EXCERPT TO READ -

I have a dataset with a few numierical and a few categorical features. After calling fit on the XGBRegressor, I want to check the feature importance. Fo this, I want to map the feature importance scores to the feature names the regressor is used in a scikit learn pipeline.
categorical_encoder = Pipeline(
steps=[("encoder", OneHotEncoder(handle_unknown="ignore"))]
)
encoder = ColumnTransformer(
transformers=[
("categories", categorical_encoder, ["cat_feature1", "cat_feature2", "cat_feature3"])
],
remainder="passthrough"
)
pipeline = Pipeline([
("encoder", encoder),
("regressor", XGBRegressor())
])
pipeline['regressor'].get_booster().get_fscore()
returns a dictionary with feature names f0
, f2
, f7
, ...
pipeline['encoder'].named_transformers_['categories']['encoder'].get_feature_names_out()
returns the feature names of the one hot encoded categorical variables.
Can I somehow get the full feature list whcih has been created in the pipeline and map it to the feature importance scores? I could not really figure it out by myself.
All the composition objects (Pipeline
and ColumnTransformer
) support get_feature_names_out
too, so
pipeline['encoder'].get_feature_names_out()`
should work fine. More generally, when you have a pipeline whose last step is a model, slicing works well:
pipeline[:-1].get_feature_names_out()

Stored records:
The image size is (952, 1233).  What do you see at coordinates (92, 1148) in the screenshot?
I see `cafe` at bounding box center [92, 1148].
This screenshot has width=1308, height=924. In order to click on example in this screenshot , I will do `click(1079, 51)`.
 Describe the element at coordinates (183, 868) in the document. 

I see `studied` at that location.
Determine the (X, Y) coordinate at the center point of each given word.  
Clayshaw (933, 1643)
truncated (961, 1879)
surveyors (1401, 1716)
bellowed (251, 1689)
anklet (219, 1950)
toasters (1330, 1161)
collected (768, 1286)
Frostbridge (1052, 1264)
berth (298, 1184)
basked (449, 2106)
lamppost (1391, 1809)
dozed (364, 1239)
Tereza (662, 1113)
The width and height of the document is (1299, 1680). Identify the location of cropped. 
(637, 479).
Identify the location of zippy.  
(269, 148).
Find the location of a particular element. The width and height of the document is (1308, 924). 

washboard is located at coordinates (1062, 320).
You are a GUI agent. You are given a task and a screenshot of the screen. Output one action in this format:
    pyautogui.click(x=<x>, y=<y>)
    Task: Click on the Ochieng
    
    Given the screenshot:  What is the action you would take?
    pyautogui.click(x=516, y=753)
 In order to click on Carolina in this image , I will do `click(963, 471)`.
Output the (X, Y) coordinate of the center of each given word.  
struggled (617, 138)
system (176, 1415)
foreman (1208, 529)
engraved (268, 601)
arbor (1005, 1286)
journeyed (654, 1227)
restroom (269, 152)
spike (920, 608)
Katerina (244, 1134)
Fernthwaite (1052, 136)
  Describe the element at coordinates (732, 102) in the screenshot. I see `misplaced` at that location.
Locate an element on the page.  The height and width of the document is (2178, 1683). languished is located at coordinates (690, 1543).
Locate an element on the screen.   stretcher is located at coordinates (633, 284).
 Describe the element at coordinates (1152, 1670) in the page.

YOUR GOAL - Please give the call that the forum thread on XGBoost feature names recommends for getting feature names from a pipeline whose last step is a model.

FINAL RESULT - pipeline[:-1].get_feature_names_out()